Per anni la strada che sale al rifugio è stata gestita dal Parco Nazionale della Majella. Dal 1 gennaio il tracciato è passato alla Provincia di Chieti, che lo ha immediatamente sbarrato con dei blocchi di cemento” spiega Roberto D’Emilio, che gestisce il rifugio insieme al figlio Francesco. All’inizio non c’era nemmeno lo spazio per far passare i mezzi di soccorso, poi uno dei blocchi di cemento è stato tolto. Ma accanto al rifugio non ci sono sorgenti, e la cisterna che ci rifornisce d’acqua da lì non passa.

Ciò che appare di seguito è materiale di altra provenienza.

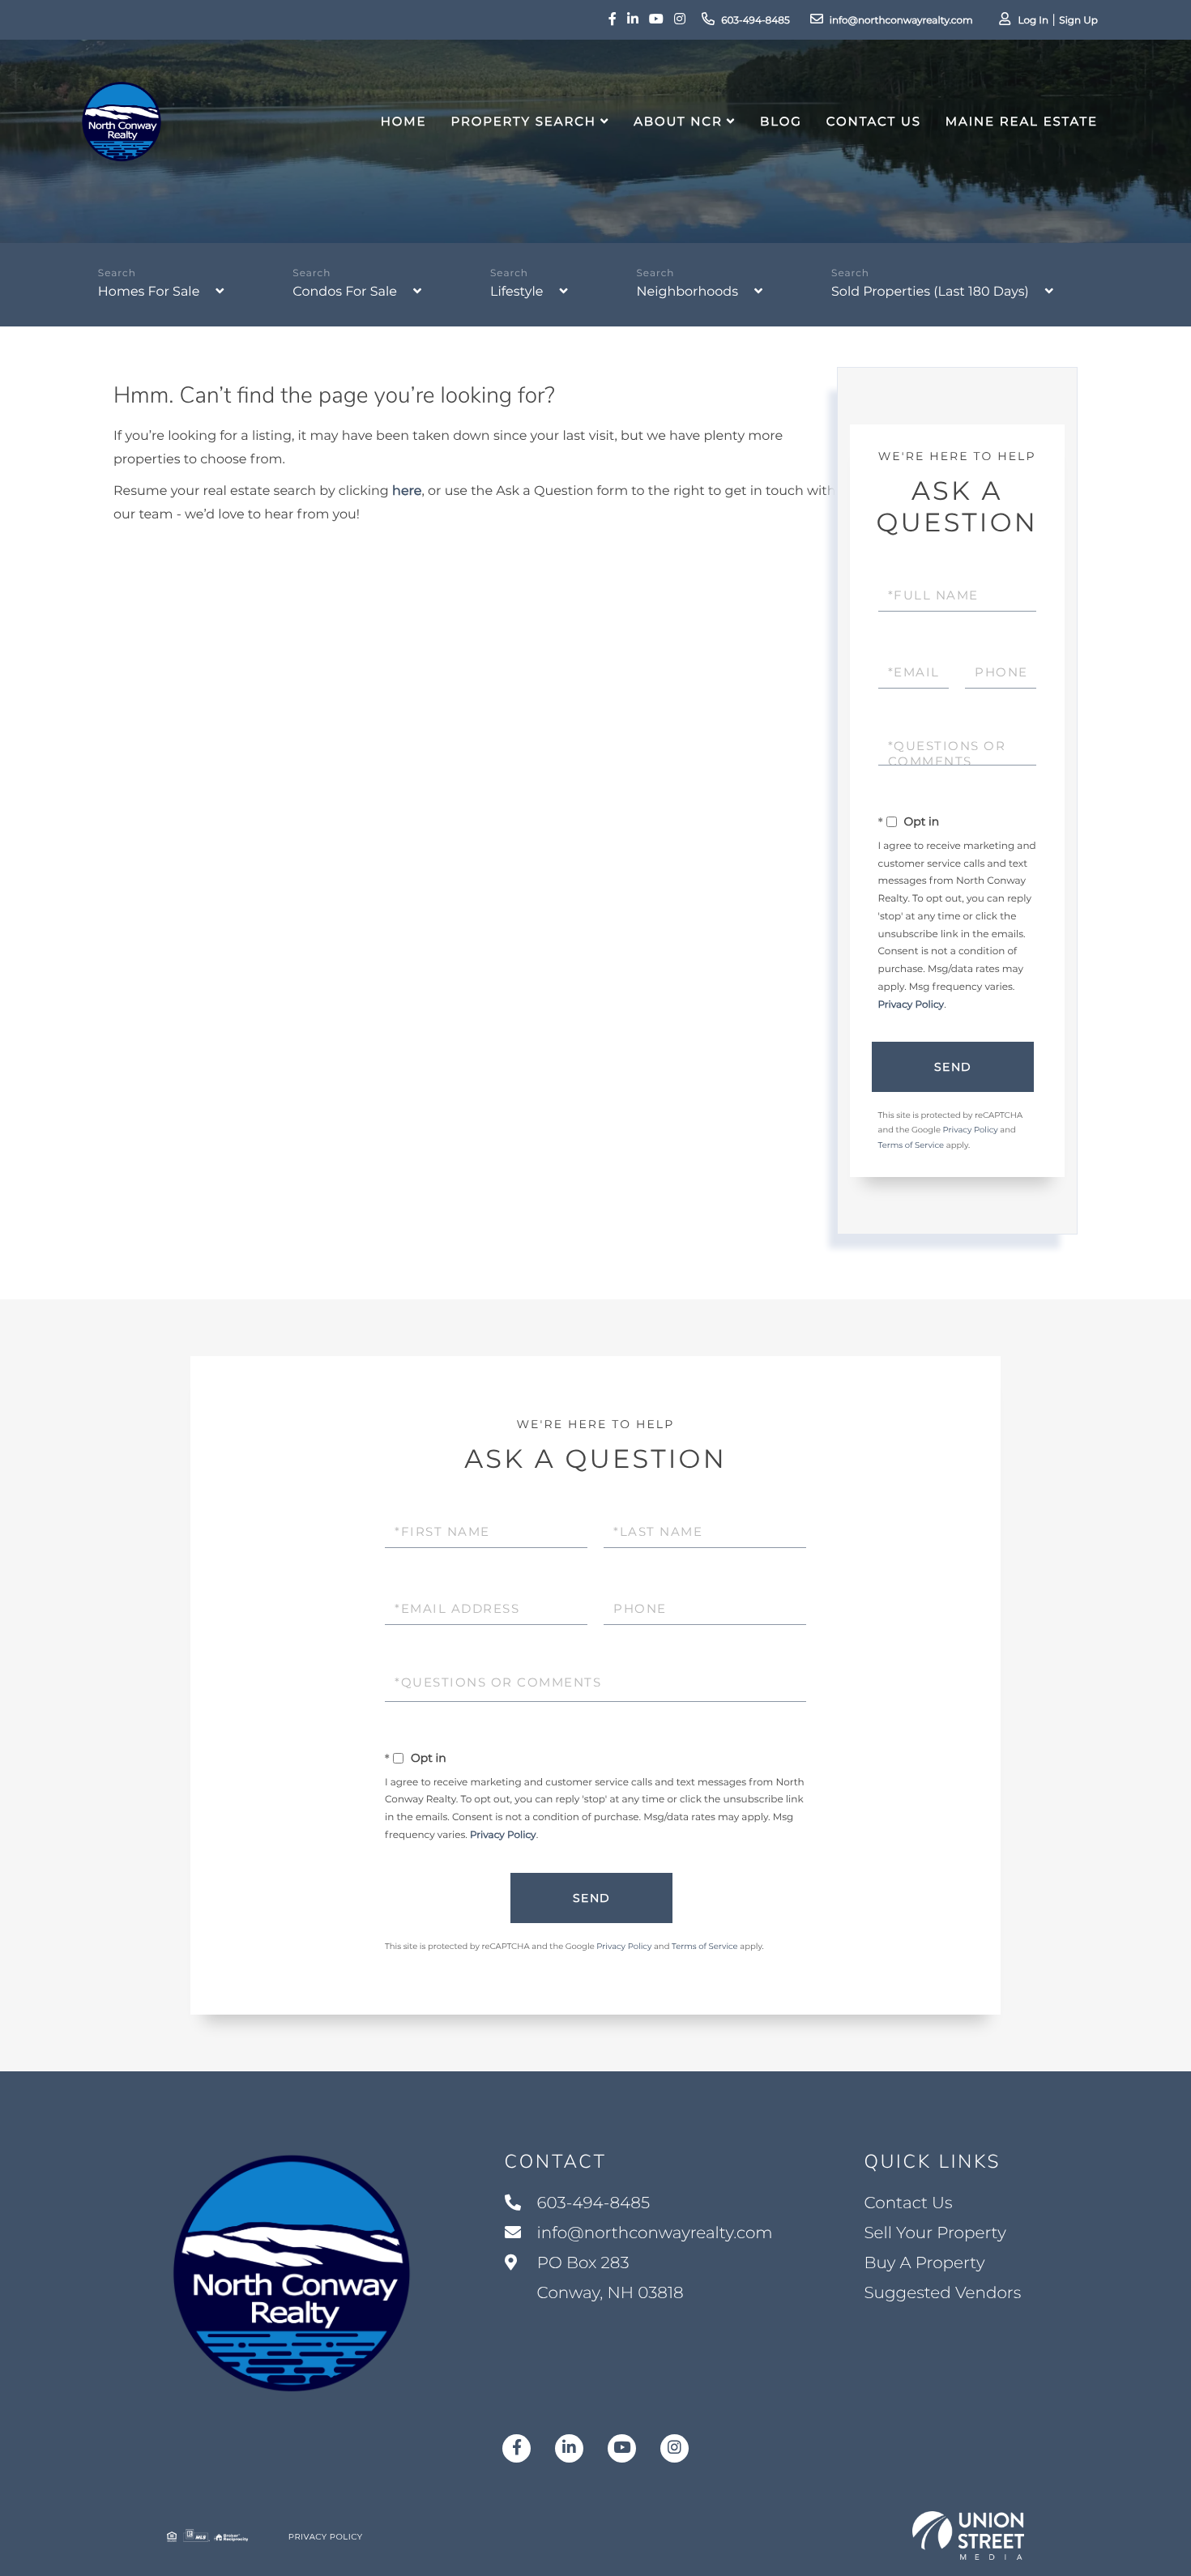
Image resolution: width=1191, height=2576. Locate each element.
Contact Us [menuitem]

Per ora siamo aperti, ma fino a quando?”. 

D’inverno, al contrario che al Lago Racollo, la chiusura della strada alle auto private potrebbe avere un senso. La salita a piedi dal posteggio al rifugio, lungo la strada o per un viottolo battuto, richiede meno di un’ora, e il Pomilio lavora sia a pranzo sia la sera. D’inverno i clienti possono arrivare a piedi, ma noi dobbiamo poter utilizzare la strada” aggiunge Francesco D’Emilio. “Abbiamo comprato una motoslitta con rimorchio, per trasportare i clienti e i carichi. Ma nessuno ci ha dato un permesso, e quando saliamo al rifugio per lavorare siamo abusivi anche noi. I Carabinieri mi hanno invitato più di una volta a non salire, ma non mi hanno mai fatto un verbale. Si può andare avanti così?”. 

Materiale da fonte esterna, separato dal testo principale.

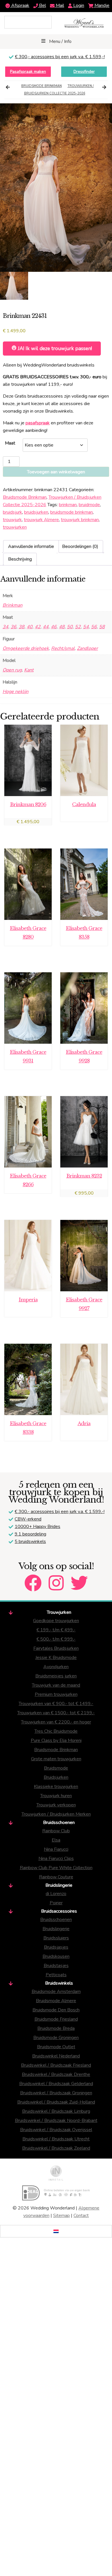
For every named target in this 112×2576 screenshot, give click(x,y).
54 (86, 627)
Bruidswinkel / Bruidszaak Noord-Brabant (56, 2120)
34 (5, 627)
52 (78, 627)
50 (70, 627)
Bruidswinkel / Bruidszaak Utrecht (56, 2139)
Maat (10, 443)
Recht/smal (63, 648)
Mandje (101, 5)
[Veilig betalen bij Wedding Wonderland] (56, 2192)
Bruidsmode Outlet (56, 2047)
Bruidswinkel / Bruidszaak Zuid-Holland (56, 2102)
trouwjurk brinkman (80, 520)
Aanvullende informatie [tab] (31, 546)
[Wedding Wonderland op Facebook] (33, 1578)
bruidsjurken (36, 512)
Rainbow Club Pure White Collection (56, 1868)
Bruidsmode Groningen (56, 2037)
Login (78, 5)
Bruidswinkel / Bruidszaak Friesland (56, 2065)
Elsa (56, 1840)
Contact (81, 2215)
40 (29, 627)
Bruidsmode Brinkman (41, 86)
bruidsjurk (12, 512)
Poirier (56, 1903)
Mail (59, 5)
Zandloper (87, 648)
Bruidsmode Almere (56, 2001)
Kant (29, 670)
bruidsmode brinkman (71, 512)
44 (46, 627)
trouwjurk (12, 520)
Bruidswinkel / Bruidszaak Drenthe (56, 2074)
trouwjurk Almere (41, 520)
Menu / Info (60, 41)
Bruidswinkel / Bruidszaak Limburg (56, 2111)
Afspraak (19, 5)
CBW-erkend (28, 1519)
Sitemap (61, 2215)
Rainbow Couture (56, 1877)
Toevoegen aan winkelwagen (56, 472)
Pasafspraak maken (28, 71)
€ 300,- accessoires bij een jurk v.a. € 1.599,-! (60, 57)
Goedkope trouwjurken (56, 1621)
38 (21, 627)
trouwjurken (15, 527)
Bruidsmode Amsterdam (56, 1991)
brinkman (68, 505)
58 (102, 627)
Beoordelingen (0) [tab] (80, 546)
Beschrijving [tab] (20, 559)
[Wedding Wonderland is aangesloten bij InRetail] (56, 2173)
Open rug (12, 670)
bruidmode (89, 505)
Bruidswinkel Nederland (56, 2056)
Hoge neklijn (15, 691)
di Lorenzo (56, 1893)
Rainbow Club (56, 1831)
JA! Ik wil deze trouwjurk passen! (54, 348)
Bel (42, 5)
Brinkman (12, 605)
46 (54, 627)
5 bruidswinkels (30, 1541)
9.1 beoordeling (30, 1534)
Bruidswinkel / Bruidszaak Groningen (56, 2093)
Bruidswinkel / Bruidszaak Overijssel (56, 2130)
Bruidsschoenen (56, 1919)
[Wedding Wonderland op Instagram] (56, 1578)
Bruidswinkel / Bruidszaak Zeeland (56, 2148)
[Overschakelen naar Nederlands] (56, 2231)
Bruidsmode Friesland (56, 2019)
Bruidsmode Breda (56, 2028)
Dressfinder (84, 71)
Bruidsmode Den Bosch (56, 2010)
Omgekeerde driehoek (26, 648)
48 (62, 627)
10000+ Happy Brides (37, 1526)
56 (94, 627)
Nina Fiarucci (56, 1849)
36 (13, 627)
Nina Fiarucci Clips (56, 1858)
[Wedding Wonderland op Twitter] (79, 1578)
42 (37, 627)
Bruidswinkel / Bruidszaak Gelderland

Sabato scorso a Fara San Martino, in un convegno dedicato alla chiusura del sentiero che attraversa le Gole, l’assessore regionale al turismo Mauro Febbo, ex-presidente della Provincia di Chieti, ha annunciato il suo impegno per far riaprire la strada della Majelletta. Ma i tempi della burocrazia sono lunghi, e il rifugio Pomilio, senza strada di appoggio e senz’acqua, rischia di chiudere in tempi brevi. Nella prossima estate, lo sbarramento della strada un’ora di cammino più in basso allontanerà gli escursionisti dai sentieri più amati del massiccio. Provincia e Regione, senza una vera opposizione del Parco, sembrano voler chiudere la Majella e buttare via la chiave.

L’Abruzzo, come scrivevamo tre anni fa, sembra ancora governato dalle spiagge. Accanto alle sbarre che uccidono i rifugi Lago Racollo e Pomilio manca soltanto un cartello con scritto “andate in Trentino!”.